European Parliament proposes tough behavioural ad rules
joel at jdh.myzen.co.uk
Sat Nov 13 12:32:20 GMT 2010
> -----Original Message-----
> From: ukcrypto-bounces at chiark.greenend.org.uk [mailto:ukcrypto-
> bounces at chiark.greenend.org.uk] On Behalf Of Nicholas Bohm
> Sent: 13 November 2010 11:25
> To: UK Cryptography Policy Discussion Group
> Subject: Re: European Parliament proposes tough behavioural ad rules
> On 12/11/2010 14:28, Roland Perry wrote:
> > require advertisements sent by e-mail to contain an automatic
> > link enabling the recipient to refuse all further advertising
> > Again, isn't this already the law (if the sending of the email was
> > legal in the first place)?
> I didn't know it was the law (is it?), but just as one shouldn't reply to
> because it encourages the sender, so - a fortiori - one shouldn't visit
> spammer's webpage, which could do even more harm.

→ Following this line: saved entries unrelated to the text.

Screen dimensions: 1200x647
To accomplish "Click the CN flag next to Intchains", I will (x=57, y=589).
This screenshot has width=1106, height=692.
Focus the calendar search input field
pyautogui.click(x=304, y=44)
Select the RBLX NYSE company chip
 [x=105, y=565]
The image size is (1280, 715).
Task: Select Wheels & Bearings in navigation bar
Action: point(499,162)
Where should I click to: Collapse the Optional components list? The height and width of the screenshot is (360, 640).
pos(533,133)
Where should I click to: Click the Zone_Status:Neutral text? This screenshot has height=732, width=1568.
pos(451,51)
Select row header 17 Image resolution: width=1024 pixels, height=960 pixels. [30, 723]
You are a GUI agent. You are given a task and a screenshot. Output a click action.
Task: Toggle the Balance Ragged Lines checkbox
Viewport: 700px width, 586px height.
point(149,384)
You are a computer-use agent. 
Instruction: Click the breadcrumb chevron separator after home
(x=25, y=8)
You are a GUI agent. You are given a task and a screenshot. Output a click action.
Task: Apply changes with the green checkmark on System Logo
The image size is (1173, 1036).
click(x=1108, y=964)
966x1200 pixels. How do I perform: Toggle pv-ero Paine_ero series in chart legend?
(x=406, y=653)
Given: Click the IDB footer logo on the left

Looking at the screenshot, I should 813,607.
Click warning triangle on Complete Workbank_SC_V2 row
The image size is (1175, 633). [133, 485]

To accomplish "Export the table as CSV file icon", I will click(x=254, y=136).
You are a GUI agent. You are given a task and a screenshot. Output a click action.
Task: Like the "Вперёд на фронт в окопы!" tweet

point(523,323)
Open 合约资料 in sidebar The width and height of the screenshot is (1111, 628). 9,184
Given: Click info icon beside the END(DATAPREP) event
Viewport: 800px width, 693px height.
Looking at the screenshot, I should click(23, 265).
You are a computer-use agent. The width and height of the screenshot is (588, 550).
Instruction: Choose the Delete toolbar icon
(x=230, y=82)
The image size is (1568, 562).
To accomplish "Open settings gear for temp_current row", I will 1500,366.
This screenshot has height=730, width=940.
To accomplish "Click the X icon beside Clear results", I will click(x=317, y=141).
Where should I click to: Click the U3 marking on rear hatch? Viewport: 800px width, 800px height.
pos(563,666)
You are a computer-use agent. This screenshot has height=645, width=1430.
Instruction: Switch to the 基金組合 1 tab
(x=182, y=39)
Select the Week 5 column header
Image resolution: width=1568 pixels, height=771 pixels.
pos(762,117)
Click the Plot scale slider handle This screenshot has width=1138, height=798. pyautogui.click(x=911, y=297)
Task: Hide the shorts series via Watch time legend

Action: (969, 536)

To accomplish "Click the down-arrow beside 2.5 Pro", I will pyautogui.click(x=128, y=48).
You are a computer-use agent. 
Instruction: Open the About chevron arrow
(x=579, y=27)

> This therefore seems a clueless suggestion.
It's (almost) required if the sender is relying on PECR reg. 22(3) rather
than reg. 22(2).
If the recipient has notified the sender that he consents to receiving the
e-mails, there's no requirement to provide an unsubscribe mechanism (reg
22(2)). However, if the sender is relying on reg 22(3) (i.e. the sender has
obtained the recipient's contact details through negotiations for sale of a
product/service, and the communication is about similar products/services),
reg 22(3)(c) requires that the recipient be given a "simple means" of
refusing further e-mails at the time of each e-mail. The refusal mechanism
must also be free of charge, other than the costs of transmitting the
refusal. This doesn't explicitly require the inclusion of an automatic link
in each e-mail (hence "almost"), but it's obviously the most straightforward
way - I can see "log on to your account on our website, go to your account
details and click 'unsubscribe'" as qualifying as "simple means".